## Exercise inputs
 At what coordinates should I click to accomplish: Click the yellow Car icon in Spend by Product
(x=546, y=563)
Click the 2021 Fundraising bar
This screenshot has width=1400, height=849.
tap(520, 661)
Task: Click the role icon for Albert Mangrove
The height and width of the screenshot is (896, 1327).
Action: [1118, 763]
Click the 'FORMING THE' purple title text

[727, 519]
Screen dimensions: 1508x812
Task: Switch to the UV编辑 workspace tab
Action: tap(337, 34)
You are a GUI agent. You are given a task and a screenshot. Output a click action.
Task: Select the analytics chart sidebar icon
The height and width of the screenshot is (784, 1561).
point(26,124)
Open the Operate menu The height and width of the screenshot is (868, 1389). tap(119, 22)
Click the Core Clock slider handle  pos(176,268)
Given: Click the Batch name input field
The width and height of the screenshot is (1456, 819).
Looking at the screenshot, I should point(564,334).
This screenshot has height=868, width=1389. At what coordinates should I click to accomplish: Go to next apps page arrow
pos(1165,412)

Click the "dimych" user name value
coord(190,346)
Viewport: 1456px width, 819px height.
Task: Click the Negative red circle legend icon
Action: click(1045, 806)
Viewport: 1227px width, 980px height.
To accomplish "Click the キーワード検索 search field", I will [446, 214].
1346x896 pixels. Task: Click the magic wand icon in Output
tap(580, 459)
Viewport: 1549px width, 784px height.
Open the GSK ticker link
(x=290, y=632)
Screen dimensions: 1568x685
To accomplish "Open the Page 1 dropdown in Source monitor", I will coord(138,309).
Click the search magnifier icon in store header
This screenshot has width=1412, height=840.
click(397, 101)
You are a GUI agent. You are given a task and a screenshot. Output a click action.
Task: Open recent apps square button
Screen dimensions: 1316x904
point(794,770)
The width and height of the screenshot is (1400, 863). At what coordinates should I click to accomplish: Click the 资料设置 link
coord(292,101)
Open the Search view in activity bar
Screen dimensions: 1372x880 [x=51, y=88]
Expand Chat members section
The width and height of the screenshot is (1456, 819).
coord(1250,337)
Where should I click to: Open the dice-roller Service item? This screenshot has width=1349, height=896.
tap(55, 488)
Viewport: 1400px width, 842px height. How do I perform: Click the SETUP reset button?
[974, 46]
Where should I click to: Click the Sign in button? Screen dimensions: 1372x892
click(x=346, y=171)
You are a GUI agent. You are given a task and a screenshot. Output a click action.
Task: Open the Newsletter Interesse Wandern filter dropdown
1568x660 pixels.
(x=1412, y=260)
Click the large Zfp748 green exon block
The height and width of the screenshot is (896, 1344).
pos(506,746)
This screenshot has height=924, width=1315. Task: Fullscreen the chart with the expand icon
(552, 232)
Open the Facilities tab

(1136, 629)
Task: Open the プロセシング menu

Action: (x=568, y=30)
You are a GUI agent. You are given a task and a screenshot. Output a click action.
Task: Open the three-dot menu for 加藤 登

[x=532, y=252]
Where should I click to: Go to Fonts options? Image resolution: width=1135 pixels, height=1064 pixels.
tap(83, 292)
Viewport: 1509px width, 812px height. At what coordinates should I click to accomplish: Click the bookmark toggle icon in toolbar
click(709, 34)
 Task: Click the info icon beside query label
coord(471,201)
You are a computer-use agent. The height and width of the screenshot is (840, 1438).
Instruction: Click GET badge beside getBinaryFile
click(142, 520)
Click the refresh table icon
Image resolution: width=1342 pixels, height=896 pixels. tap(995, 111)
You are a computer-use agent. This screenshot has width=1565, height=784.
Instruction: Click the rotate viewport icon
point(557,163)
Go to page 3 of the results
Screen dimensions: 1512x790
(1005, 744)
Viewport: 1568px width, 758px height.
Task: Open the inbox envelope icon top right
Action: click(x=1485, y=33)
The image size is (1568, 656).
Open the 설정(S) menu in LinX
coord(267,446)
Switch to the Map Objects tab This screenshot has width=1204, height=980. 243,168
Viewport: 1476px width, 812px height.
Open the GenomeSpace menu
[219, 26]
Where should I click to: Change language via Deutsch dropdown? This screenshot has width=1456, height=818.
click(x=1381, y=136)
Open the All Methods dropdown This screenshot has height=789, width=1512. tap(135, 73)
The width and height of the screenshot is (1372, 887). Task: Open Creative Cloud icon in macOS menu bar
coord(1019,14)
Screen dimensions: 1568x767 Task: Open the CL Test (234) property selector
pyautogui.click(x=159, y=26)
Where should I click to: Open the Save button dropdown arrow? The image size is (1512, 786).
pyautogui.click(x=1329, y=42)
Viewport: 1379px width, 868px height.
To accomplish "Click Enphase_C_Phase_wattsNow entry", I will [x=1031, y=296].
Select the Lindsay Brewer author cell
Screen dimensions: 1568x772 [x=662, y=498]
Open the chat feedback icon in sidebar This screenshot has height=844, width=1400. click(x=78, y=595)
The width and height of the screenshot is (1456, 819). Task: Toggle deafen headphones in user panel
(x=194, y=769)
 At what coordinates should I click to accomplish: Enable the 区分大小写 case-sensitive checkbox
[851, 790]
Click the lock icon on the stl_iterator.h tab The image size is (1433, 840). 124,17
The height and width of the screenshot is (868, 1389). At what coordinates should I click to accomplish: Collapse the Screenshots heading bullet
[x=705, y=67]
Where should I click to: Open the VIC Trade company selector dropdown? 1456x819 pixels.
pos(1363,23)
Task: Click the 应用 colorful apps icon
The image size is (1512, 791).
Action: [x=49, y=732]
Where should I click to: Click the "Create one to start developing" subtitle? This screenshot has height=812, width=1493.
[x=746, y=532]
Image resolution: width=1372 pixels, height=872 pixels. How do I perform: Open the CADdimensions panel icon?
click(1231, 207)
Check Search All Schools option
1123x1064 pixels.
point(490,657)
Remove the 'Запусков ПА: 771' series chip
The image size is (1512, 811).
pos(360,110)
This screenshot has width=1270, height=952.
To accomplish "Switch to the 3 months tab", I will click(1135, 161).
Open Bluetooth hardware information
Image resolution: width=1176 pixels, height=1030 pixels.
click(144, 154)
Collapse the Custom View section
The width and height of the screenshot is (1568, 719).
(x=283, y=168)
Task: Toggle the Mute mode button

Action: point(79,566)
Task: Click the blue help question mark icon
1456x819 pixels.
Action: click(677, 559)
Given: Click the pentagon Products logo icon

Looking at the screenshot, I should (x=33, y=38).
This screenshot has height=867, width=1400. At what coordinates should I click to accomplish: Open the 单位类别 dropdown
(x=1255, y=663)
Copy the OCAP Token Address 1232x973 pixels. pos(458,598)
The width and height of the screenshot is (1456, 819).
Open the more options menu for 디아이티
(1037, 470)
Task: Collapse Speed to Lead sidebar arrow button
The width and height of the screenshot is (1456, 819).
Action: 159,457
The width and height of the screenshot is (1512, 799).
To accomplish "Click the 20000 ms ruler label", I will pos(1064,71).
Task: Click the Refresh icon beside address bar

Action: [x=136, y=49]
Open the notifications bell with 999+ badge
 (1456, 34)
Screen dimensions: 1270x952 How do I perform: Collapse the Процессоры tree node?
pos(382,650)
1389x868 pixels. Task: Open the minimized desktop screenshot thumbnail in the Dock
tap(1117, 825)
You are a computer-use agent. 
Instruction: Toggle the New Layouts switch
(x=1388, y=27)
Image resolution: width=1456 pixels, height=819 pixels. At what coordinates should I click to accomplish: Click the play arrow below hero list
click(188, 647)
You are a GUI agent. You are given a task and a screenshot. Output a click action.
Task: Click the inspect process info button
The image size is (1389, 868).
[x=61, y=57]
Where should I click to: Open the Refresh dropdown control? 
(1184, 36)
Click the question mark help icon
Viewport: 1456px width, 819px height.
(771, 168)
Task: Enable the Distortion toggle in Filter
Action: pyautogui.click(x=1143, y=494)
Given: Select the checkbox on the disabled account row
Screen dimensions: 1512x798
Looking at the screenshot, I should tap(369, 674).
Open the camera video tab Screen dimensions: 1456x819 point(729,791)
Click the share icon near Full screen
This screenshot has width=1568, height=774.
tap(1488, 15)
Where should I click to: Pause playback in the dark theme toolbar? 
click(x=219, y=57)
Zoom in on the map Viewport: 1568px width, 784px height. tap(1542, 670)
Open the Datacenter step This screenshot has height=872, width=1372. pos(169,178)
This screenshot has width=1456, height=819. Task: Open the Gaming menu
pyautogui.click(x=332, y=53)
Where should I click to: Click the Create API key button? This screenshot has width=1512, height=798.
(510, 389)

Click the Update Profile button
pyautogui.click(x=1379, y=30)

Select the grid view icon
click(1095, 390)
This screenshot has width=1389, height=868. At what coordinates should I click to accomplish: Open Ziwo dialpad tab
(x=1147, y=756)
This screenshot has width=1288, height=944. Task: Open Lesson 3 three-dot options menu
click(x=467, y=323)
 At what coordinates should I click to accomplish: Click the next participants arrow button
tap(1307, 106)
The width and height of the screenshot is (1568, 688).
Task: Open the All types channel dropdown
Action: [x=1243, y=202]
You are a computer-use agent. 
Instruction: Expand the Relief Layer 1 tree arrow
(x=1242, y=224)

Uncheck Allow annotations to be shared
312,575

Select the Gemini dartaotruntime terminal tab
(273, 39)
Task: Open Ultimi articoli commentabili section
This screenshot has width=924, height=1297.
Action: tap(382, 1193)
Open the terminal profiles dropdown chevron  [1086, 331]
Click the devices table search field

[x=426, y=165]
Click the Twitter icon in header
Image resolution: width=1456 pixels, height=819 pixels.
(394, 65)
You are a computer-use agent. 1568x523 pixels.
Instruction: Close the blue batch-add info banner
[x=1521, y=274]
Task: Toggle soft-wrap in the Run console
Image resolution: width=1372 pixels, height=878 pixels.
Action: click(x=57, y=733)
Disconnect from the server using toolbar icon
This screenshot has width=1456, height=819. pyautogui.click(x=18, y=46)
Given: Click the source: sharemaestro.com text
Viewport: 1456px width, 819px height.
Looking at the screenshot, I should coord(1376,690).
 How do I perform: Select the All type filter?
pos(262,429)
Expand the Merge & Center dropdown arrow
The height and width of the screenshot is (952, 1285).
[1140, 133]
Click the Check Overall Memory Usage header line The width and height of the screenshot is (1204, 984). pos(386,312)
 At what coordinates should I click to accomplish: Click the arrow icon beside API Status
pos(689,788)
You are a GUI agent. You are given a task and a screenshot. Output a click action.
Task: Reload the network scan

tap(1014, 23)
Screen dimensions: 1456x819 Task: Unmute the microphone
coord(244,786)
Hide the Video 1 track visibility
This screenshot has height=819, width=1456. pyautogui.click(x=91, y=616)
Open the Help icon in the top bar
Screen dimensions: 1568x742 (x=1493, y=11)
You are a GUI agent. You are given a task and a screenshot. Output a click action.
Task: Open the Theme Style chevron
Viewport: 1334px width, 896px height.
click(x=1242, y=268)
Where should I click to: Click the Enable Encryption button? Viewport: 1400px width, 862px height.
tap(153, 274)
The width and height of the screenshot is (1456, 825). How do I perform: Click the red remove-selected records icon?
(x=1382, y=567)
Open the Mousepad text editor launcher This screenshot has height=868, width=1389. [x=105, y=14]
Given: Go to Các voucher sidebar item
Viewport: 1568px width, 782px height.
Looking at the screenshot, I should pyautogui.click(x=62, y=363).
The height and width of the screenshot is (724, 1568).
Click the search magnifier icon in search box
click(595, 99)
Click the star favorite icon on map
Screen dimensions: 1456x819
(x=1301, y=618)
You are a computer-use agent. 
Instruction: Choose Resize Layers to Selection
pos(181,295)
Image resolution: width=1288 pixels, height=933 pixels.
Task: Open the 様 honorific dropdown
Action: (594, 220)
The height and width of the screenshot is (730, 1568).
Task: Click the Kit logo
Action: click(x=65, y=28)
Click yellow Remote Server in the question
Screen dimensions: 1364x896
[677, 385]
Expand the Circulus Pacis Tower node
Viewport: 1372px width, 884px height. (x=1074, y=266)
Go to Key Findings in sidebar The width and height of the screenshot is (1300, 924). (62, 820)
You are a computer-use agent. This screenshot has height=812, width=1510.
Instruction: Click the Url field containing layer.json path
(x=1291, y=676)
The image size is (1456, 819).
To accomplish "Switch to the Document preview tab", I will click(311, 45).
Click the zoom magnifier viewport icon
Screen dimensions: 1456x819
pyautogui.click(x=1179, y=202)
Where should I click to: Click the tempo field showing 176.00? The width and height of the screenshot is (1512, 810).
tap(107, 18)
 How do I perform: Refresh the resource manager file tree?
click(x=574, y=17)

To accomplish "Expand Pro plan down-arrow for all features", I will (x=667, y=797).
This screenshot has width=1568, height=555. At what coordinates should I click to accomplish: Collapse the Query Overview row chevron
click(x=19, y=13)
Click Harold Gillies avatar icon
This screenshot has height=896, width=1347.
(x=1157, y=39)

## Brief
In the listing above, locate the line with "Click the Check" and the line with "The height and width of the screenshot is (724, 1568).", then extract exactly those lines and every line between them, and nothing more.

## Response to this task
Click the Check Overall Memory Usage header line The width and height of the screenshot is (1204, 984). pos(386,312)
 At what coordinates should I click to accomplish: Click the arrow icon beside API Status
pos(689,788)
You are a GUI agent. You are given a task and a screenshot. Output a click action.
Task: Reload the network scan

tap(1014, 23)
Screen dimensions: 1456x819 Task: Unmute the microphone
coord(244,786)
Hide the Video 1 track visibility
This screenshot has height=819, width=1456. pyautogui.click(x=91, y=616)
Open the Help icon in the top bar
Screen dimensions: 1568x742 (x=1493, y=11)
You are a GUI agent. You are given a task and a screenshot. Output a click action.
Task: Open the Theme Style chevron
Viewport: 1334px width, 896px height.
click(x=1242, y=268)
Where should I click to: Click the Enable Encryption button? Viewport: 1400px width, 862px height.
tap(153, 274)
The width and height of the screenshot is (1456, 825). How do I perform: Click the red remove-selected records icon?
(x=1382, y=567)
Open the Mousepad text editor launcher This screenshot has height=868, width=1389. [x=105, y=14]
Given: Go to Các voucher sidebar item
Viewport: 1568px width, 782px height.
Looking at the screenshot, I should pyautogui.click(x=62, y=363).
The height and width of the screenshot is (724, 1568).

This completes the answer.